Based on the student evaluations, I believe I accomplished my overriding goal, which was to get students to recognize that patient and physician perceptions of the seriousness of symptoms or maladies may differ, and part of the responsibility of physicians is to educate patients. For example, taking over-the-counter remedies for constipation, particularly in large doses, can be harmful, as well as ignoring persistent diarrhea. Nevertheless, the student evaluations also revealed a serious failure on my part. While certainly, I included a social science element into the gastrointestinal block curriculum, I had not sufficiently melded a basic science or clinical dimension into my presentation. In the words of one student’s stinging rebuke, “Dr. Gevitz gave a fascinating presentation, but how does any of the material he presented help me prepare me for the board exams? What a waste!” My first reaction was to dismiss the comment. Indeed, not everything presented in the medical school curriculum needs to be tested on the national boards. However, the more I thought about it, the more I became convinced I had missed an opportunity to be more integrative.
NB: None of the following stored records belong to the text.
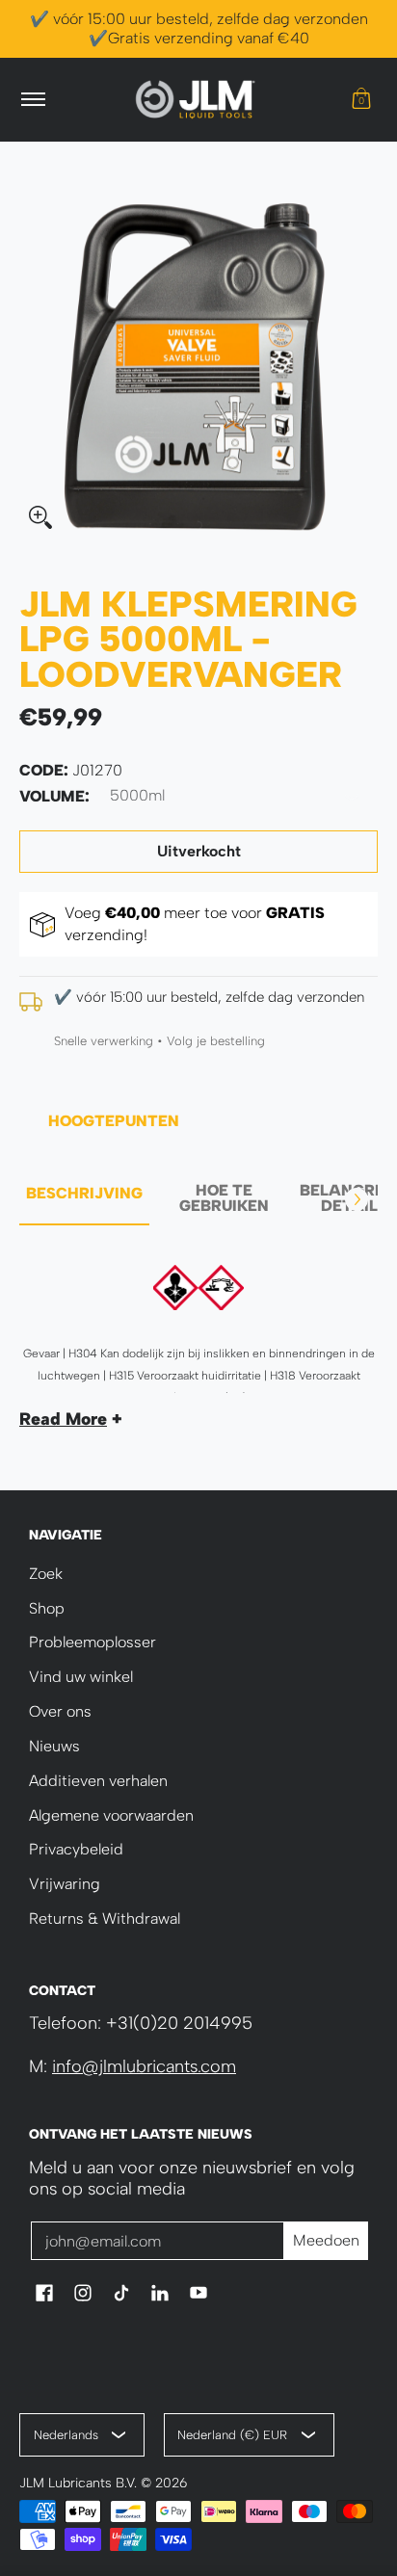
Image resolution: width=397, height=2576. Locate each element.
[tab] (84, 1199)
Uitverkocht (199, 851)
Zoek (46, 1573)
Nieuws (54, 1746)
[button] (361, 100)
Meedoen (326, 2240)
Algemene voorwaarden (111, 1815)
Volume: (54, 796)
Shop (47, 1608)
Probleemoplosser (92, 1642)
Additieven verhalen (98, 1781)
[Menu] (32, 100)
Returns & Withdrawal (104, 1918)
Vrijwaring (64, 1884)
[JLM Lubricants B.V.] (196, 99)
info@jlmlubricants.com (144, 2066)
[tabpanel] (198, 1338)
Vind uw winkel (81, 1677)
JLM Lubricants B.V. (78, 2482)
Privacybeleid (76, 1849)
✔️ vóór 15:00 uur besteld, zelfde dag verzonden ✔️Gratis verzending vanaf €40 (199, 28)
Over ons (60, 1711)
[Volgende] (356, 1199)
To do so, I would now extend the one-hour session to a two-hour presentation and team-teach “Feces happens” with a basic scientist and a clinician. The basic scientist would discuss the process by which fecal matter is ultimately formed and how the elimination of waste material in a solid, semi-solid, or liquid state occurs. The basic scientist and the clinician would discuss the underlying pathology associated with constipation and diarrhea. The clinician would also discuss the clinical manifestations of the underlying pathology and the medical or surgical treatment or recommended change of diet and lifestyle. Also, extending the session to two hours would allow more time for class discussion and interaction. This organization of the session would better accomplish greater integration of basic science, clinical science, and social science materials.

As faculty members, we tend to forget the good student reviews and remember the stinging ones. Sometimes the stinging ones are a reminder that we are not the only or ultimate arbiter of the quality or usefulness of a presentation. These reviews may, on occasion, push us to make our presentations better. Hopefully, it all comes out better in the end.